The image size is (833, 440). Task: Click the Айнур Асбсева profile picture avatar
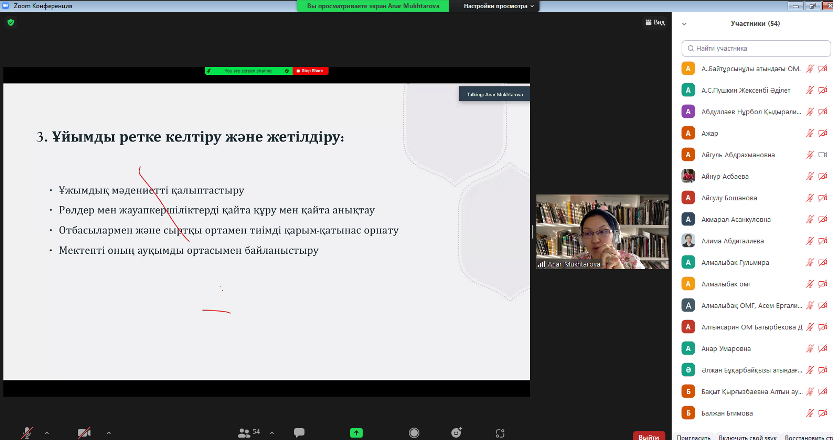688,176
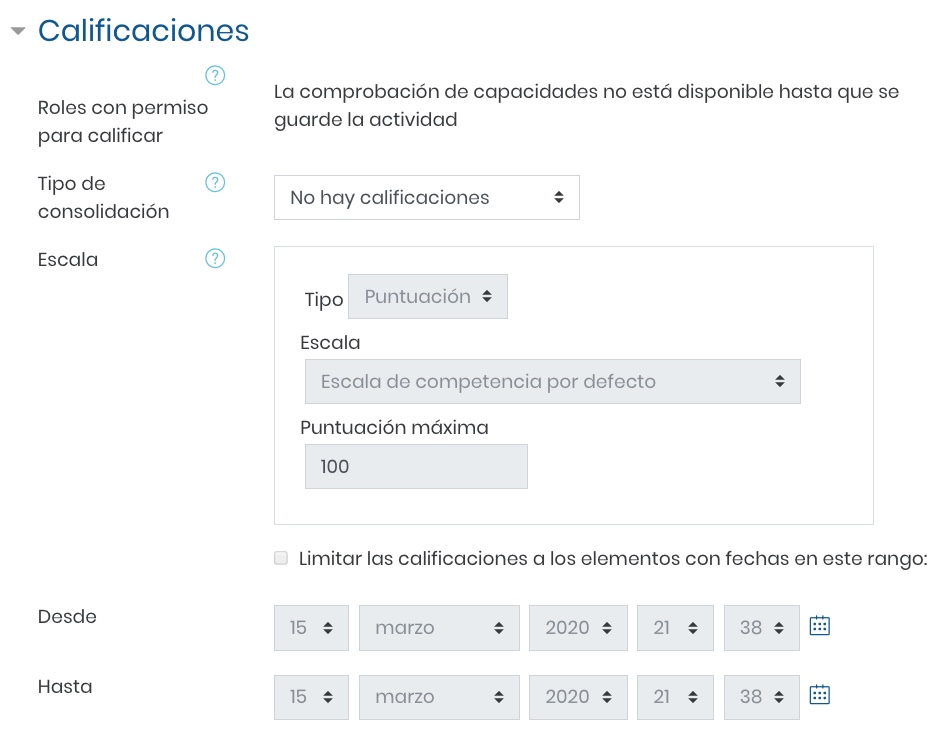Open Escala de competencia por defecto dropdown

pos(553,381)
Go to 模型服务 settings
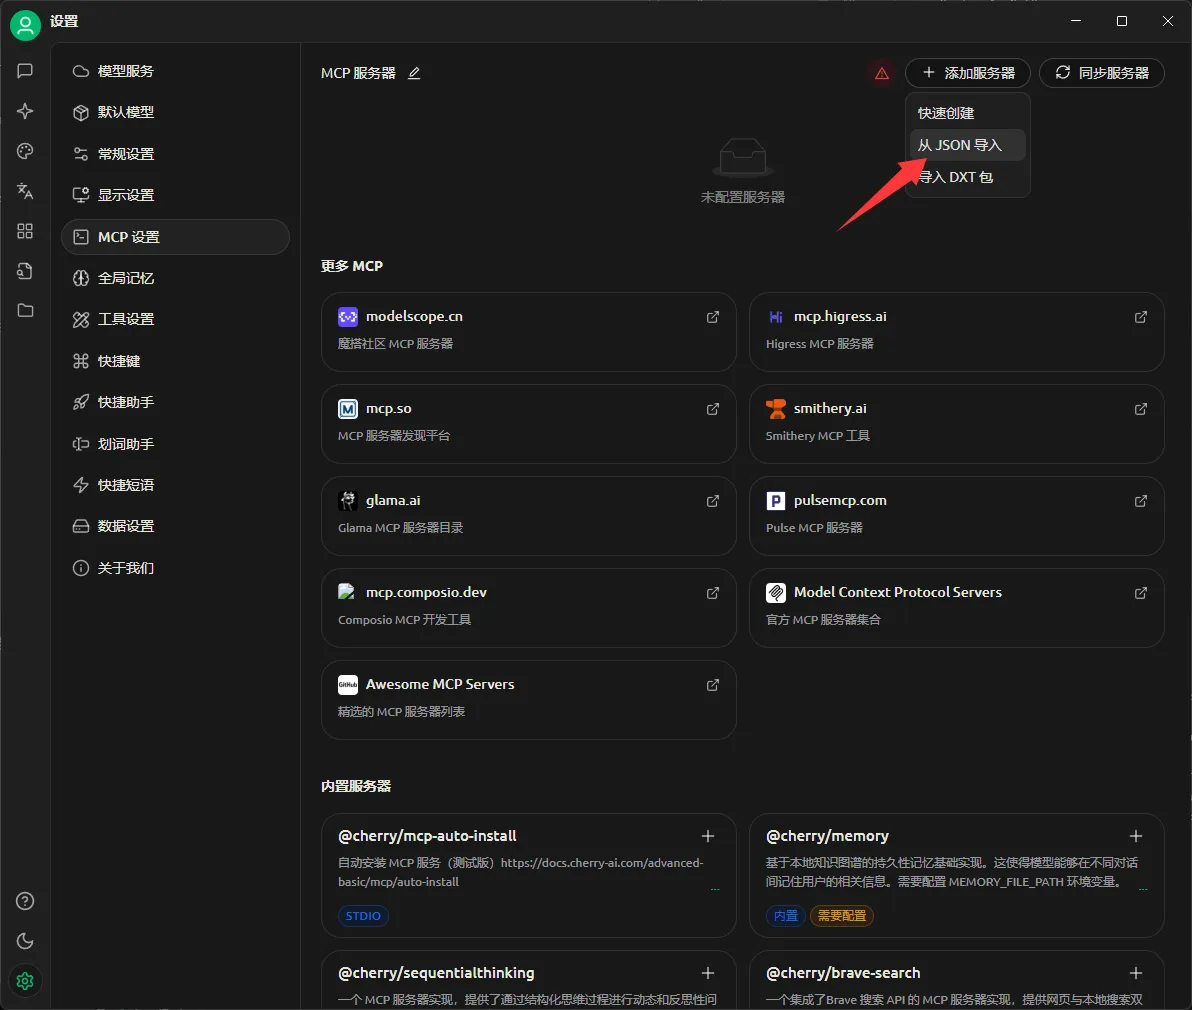Viewport: 1192px width, 1010px height. (x=126, y=71)
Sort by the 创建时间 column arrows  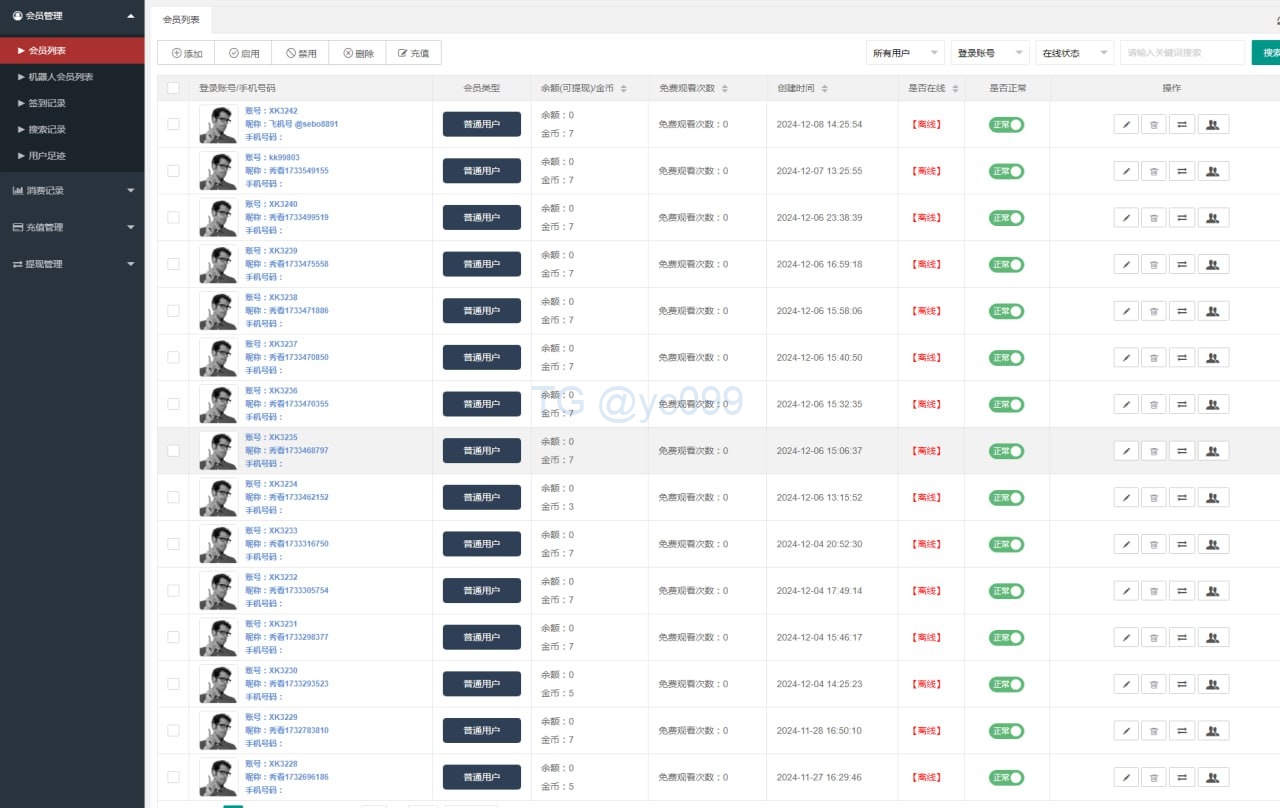[x=825, y=89]
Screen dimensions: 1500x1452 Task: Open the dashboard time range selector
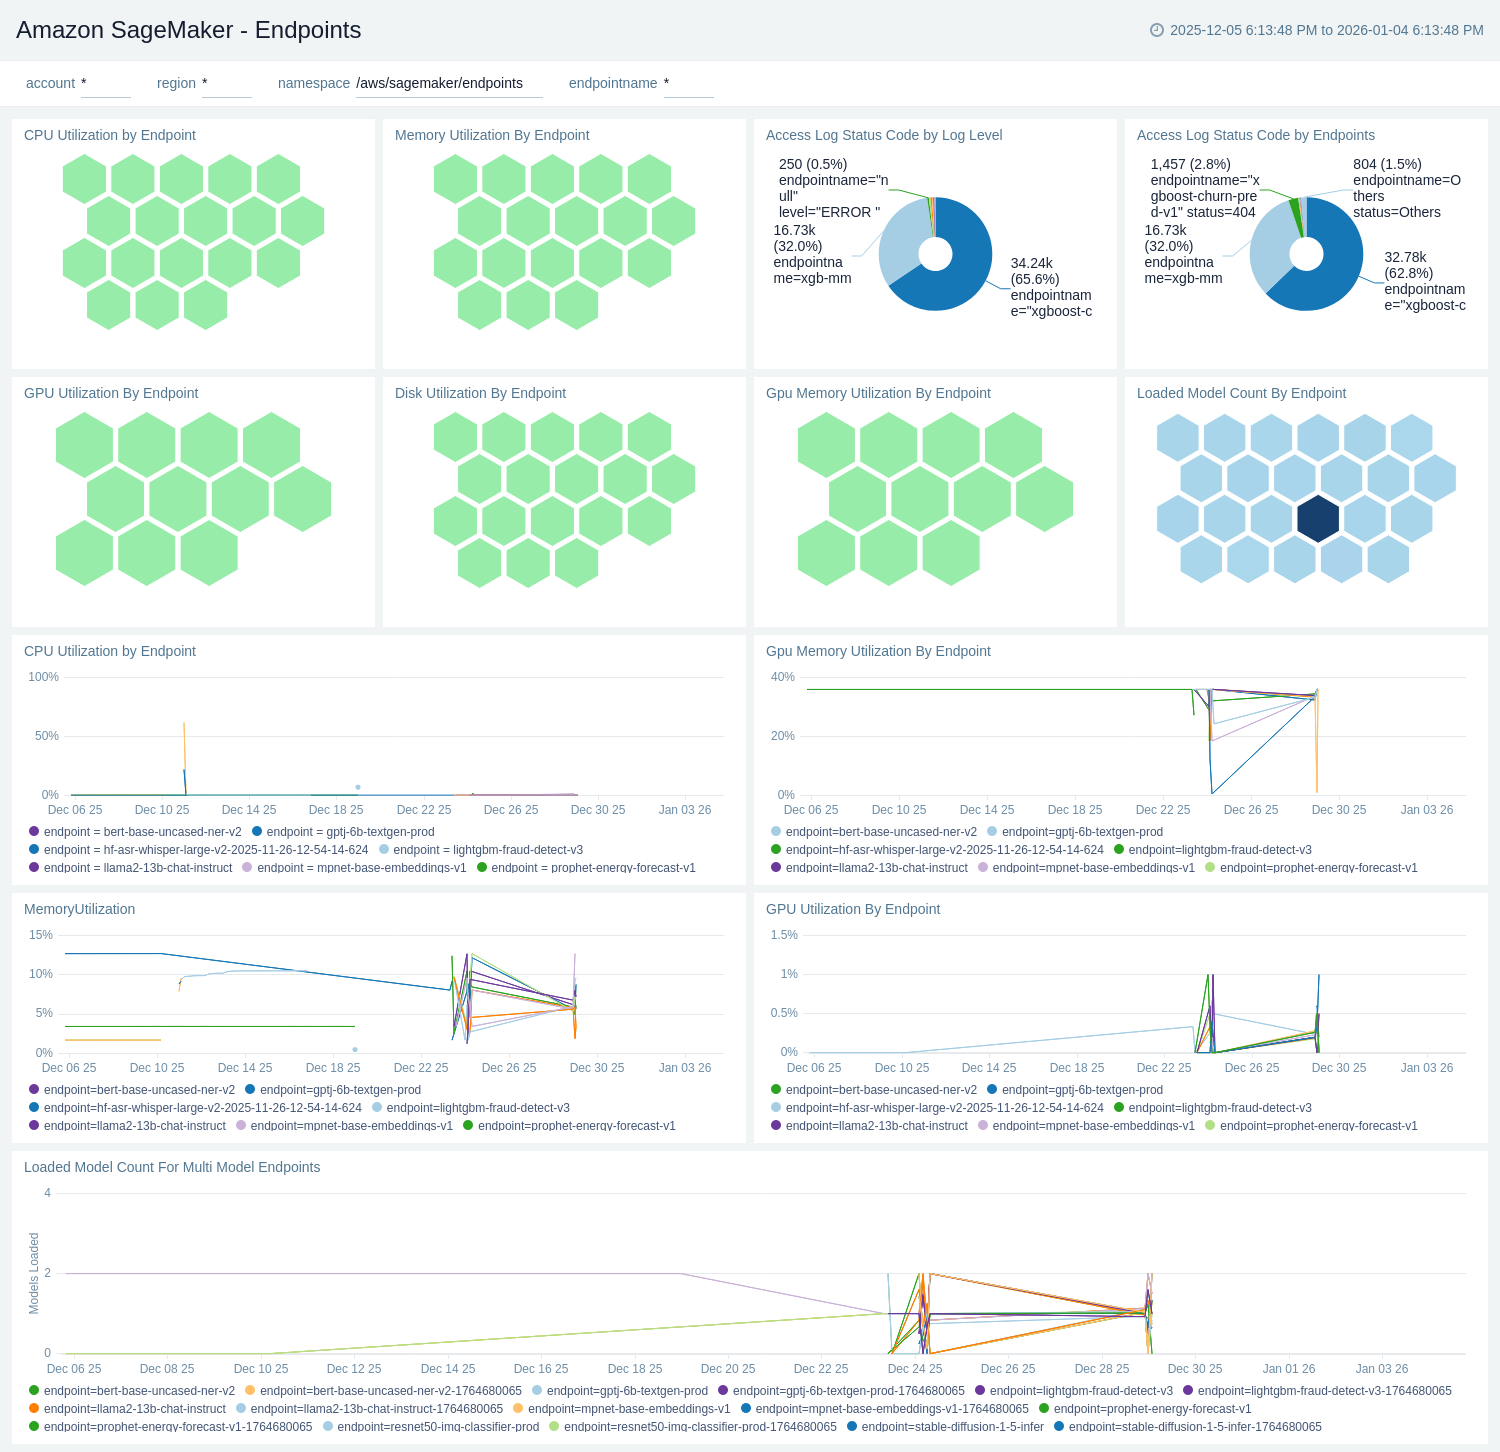(x=1326, y=30)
______
Work to complete — Keep the pictures out of your answer, which should be the lines from the one with "Screen dimensions: 1500x1452" through the final line of the data, copied exactly.

Expected answer —
Screen dimensions: 1500x1452 Task: Open the dashboard time range selector
(x=1326, y=30)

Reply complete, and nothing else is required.